» Collected data:
────────────────

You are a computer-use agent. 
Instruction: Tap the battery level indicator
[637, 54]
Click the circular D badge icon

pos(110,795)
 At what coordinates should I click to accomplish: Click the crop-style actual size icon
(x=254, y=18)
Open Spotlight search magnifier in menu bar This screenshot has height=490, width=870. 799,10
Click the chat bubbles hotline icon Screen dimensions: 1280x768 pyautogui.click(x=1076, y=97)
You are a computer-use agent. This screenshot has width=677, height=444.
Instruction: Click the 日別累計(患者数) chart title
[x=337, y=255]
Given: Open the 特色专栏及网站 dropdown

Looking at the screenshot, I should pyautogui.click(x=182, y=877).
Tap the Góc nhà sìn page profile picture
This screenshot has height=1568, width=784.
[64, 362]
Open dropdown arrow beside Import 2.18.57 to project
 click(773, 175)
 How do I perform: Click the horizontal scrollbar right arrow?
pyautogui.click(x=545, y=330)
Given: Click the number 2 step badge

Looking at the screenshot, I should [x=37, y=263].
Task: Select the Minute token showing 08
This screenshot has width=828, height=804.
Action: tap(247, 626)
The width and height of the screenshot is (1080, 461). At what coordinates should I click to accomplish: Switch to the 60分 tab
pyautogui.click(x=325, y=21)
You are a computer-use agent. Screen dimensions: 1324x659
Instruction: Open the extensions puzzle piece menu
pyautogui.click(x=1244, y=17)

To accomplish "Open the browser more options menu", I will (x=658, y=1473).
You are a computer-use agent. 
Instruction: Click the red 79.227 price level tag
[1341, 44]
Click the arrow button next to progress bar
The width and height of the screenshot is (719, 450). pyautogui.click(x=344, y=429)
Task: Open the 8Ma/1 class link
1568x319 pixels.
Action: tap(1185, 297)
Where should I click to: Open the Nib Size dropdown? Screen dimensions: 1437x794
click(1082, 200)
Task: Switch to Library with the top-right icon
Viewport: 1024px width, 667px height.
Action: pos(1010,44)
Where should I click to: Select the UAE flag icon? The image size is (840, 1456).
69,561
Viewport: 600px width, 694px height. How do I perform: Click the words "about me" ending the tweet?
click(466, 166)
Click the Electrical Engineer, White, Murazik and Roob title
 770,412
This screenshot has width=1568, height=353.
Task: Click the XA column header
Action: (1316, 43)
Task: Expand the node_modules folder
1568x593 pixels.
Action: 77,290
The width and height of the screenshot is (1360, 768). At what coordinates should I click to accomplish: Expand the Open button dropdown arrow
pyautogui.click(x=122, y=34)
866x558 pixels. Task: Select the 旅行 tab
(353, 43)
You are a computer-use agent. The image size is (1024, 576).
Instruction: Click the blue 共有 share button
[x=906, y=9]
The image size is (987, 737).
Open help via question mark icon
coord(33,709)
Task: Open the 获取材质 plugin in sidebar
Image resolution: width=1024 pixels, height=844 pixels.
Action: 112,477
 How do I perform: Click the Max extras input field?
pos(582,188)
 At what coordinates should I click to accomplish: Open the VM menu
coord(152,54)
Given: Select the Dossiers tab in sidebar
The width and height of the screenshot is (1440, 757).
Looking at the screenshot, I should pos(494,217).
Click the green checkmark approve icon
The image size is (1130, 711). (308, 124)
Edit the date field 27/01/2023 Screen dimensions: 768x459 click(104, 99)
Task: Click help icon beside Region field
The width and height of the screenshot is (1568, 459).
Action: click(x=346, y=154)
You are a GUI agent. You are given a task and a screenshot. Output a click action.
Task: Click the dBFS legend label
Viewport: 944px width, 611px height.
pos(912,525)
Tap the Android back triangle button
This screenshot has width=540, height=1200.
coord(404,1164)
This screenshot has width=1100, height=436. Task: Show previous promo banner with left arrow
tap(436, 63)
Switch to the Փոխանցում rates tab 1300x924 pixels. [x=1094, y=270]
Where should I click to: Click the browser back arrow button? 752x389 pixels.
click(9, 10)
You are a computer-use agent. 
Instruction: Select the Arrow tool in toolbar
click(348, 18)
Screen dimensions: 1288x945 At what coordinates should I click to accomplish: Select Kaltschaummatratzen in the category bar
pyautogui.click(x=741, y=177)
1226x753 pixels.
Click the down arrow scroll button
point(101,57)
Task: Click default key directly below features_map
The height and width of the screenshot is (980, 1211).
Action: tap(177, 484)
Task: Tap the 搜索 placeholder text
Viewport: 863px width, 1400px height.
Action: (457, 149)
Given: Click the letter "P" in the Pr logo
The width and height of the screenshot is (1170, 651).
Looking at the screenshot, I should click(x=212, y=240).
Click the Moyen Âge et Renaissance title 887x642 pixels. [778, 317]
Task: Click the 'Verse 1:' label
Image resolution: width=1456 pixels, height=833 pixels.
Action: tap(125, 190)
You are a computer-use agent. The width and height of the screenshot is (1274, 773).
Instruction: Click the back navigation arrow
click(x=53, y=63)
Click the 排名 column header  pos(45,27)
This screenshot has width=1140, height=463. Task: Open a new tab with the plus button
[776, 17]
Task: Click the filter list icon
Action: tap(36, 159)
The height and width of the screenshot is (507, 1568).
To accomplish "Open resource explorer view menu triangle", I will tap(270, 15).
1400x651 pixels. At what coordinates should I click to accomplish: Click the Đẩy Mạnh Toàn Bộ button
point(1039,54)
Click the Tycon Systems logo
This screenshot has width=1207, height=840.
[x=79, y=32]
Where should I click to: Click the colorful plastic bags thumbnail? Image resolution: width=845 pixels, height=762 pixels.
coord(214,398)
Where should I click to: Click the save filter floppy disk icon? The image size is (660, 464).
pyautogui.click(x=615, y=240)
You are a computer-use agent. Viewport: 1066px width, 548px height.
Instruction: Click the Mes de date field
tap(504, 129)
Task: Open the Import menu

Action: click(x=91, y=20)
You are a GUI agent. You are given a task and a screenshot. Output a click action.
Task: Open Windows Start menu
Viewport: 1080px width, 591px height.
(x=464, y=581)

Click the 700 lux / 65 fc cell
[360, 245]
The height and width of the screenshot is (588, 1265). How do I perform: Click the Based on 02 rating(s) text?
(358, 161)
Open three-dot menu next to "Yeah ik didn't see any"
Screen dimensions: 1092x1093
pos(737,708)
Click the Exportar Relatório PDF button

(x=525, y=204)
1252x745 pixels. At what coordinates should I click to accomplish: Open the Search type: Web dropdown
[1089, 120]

────────────────

» Problem description:
Repeat all entries. Match them exactly.

» Expected output:
You are a computer-use agent. 
Instruction: Tap the battery level indicator
[637, 54]
Click the circular D badge icon

pos(110,795)
 At what coordinates should I click to accomplish: Click the crop-style actual size icon
(x=254, y=18)
Open Spotlight search magnifier in menu bar This screenshot has height=490, width=870. 799,10
Click the chat bubbles hotline icon Screen dimensions: 1280x768 pyautogui.click(x=1076, y=97)
You are a computer-use agent. This screenshot has width=677, height=444.
Instruction: Click the 日別累計(患者数) chart title
[x=337, y=255]
Given: Open the 特色专栏及网站 dropdown

Looking at the screenshot, I should pyautogui.click(x=182, y=877).
Tap the Góc nhà sìn page profile picture
This screenshot has height=1568, width=784.
[64, 362]
Open dropdown arrow beside Import 2.18.57 to project
 click(773, 175)
 How do I perform: Click the horizontal scrollbar right arrow?
pyautogui.click(x=545, y=330)
Given: Click the number 2 step badge

Looking at the screenshot, I should [x=37, y=263].
Task: Select the Minute token showing 08
This screenshot has width=828, height=804.
Action: tap(247, 626)
The width and height of the screenshot is (1080, 461). At what coordinates should I click to accomplish: Switch to the 60分 tab
pyautogui.click(x=325, y=21)
You are a computer-use agent. Screen dimensions: 1324x659
Instruction: Open the extensions puzzle piece menu
pyautogui.click(x=1244, y=17)

To accomplish "Open the browser more options menu", I will (x=658, y=1473).
You are a computer-use agent. 
Instruction: Click the red 79.227 price level tag
[1341, 44]
Click the arrow button next to progress bar
The width and height of the screenshot is (719, 450). pyautogui.click(x=344, y=429)
Task: Open the 8Ma/1 class link
1568x319 pixels.
Action: tap(1185, 297)
Where should I click to: Open the Nib Size dropdown? Screen dimensions: 1437x794
click(1082, 200)
Task: Switch to Library with the top-right icon
Viewport: 1024px width, 667px height.
Action: pos(1010,44)
Where should I click to: Select the UAE flag icon? The image size is (840, 1456).
69,561
Viewport: 600px width, 694px height. How do I perform: Click the words "about me" ending the tweet?
click(466, 166)
Click the Electrical Engineer, White, Murazik and Roob title
 770,412
This screenshot has width=1568, height=353.
Task: Click the XA column header
Action: (1316, 43)
Task: Expand the node_modules folder
1568x593 pixels.
Action: 77,290
The width and height of the screenshot is (1360, 768). At what coordinates should I click to accomplish: Expand the Open button dropdown arrow
pyautogui.click(x=122, y=34)
866x558 pixels. Task: Select the 旅行 tab
(353, 43)
You are a computer-use agent. The image size is (1024, 576).
Instruction: Click the blue 共有 share button
[x=906, y=9]
The image size is (987, 737).
Open help via question mark icon
coord(33,709)
Task: Open the 获取材质 plugin in sidebar
Image resolution: width=1024 pixels, height=844 pixels.
Action: 112,477
 How do I perform: Click the Max extras input field?
pos(582,188)
 At what coordinates should I click to accomplish: Open the VM menu
coord(152,54)
Given: Select the Dossiers tab in sidebar
The width and height of the screenshot is (1440, 757).
Looking at the screenshot, I should pos(494,217).
Click the green checkmark approve icon
The image size is (1130, 711). (308, 124)
Edit the date field 27/01/2023 Screen dimensions: 768x459 click(104, 99)
Task: Click help icon beside Region field
The width and height of the screenshot is (1568, 459).
Action: click(x=346, y=154)
You are a GUI agent. You are given a task and a screenshot. Output a click action.
Task: Click the dBFS legend label
Viewport: 944px width, 611px height.
pos(912,525)
Tap the Android back triangle button
This screenshot has width=540, height=1200.
coord(404,1164)
This screenshot has width=1100, height=436. Task: Show previous promo banner with left arrow
tap(436, 63)
Switch to the Փոխանցում rates tab 1300x924 pixels. [x=1094, y=270]
Where should I click to: Click the browser back arrow button? 752x389 pixels.
click(9, 10)
You are a computer-use agent. 
Instruction: Select the Arrow tool in toolbar
click(348, 18)
Screen dimensions: 1288x945 At what coordinates should I click to accomplish: Select Kaltschaummatratzen in the category bar
pyautogui.click(x=741, y=177)
1226x753 pixels.
Click the down arrow scroll button
point(101,57)
Task: Click default key directly below features_map
The height and width of the screenshot is (980, 1211).
Action: tap(177, 484)
Task: Tap the 搜索 placeholder text
Viewport: 863px width, 1400px height.
Action: (457, 149)
Given: Click the letter "P" in the Pr logo
The width and height of the screenshot is (1170, 651).
Looking at the screenshot, I should click(x=212, y=240).
Click the Moyen Âge et Renaissance title 887x642 pixels. [778, 317]
Task: Click the 'Verse 1:' label
Image resolution: width=1456 pixels, height=833 pixels.
Action: tap(125, 190)
You are a computer-use agent. The width and height of the screenshot is (1274, 773).
Instruction: Click the back navigation arrow
click(x=53, y=63)
Click the 排名 column header  pos(45,27)
This screenshot has width=1140, height=463. Task: Open a new tab with the plus button
[776, 17]
Task: Click the filter list icon
Action: tap(36, 159)
The height and width of the screenshot is (507, 1568).
To accomplish "Open resource explorer view menu triangle", I will tap(270, 15).
1400x651 pixels. At what coordinates should I click to accomplish: Click the Đẩy Mạnh Toàn Bộ button
point(1039,54)
Click the Tycon Systems logo
This screenshot has width=1207, height=840.
[x=79, y=32]
Where should I click to: Click the colorful plastic bags thumbnail? Image resolution: width=845 pixels, height=762 pixels.
coord(214,398)
Where should I click to: Click the save filter floppy disk icon? The image size is (660, 464).
pyautogui.click(x=615, y=240)
You are a computer-use agent. Viewport: 1066px width, 548px height.
Instruction: Click the Mes de date field
tap(504, 129)
Task: Open the Import menu

Action: click(x=91, y=20)
You are a GUI agent. You are given a task and a screenshot. Output a click action.
Task: Open Windows Start menu
Viewport: 1080px width, 591px height.
(x=464, y=581)

Click the 700 lux / 65 fc cell
[360, 245]
The height and width of the screenshot is (588, 1265). How do I perform: Click the Based on 02 rating(s) text?
(358, 161)
Open three-dot menu next to "Yeah ik didn't see any"
Screen dimensions: 1092x1093
pos(737,708)
Click the Exportar Relatório PDF button

(x=525, y=204)
1252x745 pixels. At what coordinates should I click to accomplish: Open the Search type: Web dropdown
[1089, 120]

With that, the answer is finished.